The Fractalization of the Internet

by James Kimer on July 14, 2010

I wanted to highlight some paragraphs from a recent article posted over on TheAwl.com, an excellent example of the future of popular culture blogging in the United States.  While the article deals with what the author describes as the “Museum Instinct,” whereby savvy and perhaps bored web users troll for detritus and leap into the arcana to make jokes and expeditionary humor, there is also something clear to be learned here about online behavior, how trends are created, and the unclear meaning of these movements once they reach a tipping point.

The longer the web fractalizes, the more layers and detritus and dead ends it accrues, the more we trip over what amount to bizarre archaeological finds. Though it won’t matter later, we’d prefer to do the initial unearthing or be among the first on the scene when such a discovery occurs. We can then point others toward it, hoping to hear joyous disbelief. (…)
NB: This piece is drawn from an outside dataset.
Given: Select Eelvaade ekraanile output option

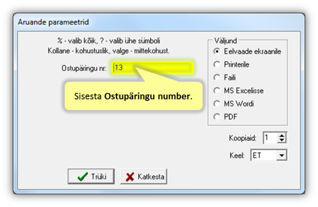Looking at the screenshot, I should [x=217, y=51].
Calling attention to a surreal life-fragment is not quite like force-loaning a DVD or gushing about a restaurant. In either case we shepherd opinion, flagging an object that shouldn’t get lost in the shuffle. Yet the Internet’s entropy overshadows the proliferation of art, insists that ever more sublime accidents go unnoticed in its hyperchurned muck. When we link to Anne Sellor’s IMDb page, we fight for its ascendance to the planes of conversation and preservation. It’s no big deal if your buddy isn’t into the mixtape you love (it will survive as private bliss), but Anne Sellors’ career must be acknowledged as shattering fact; she must be saved from—and by—her anti-legacy; people must confirm that real life is realer than they guessed. And they must draw wisdom from it all.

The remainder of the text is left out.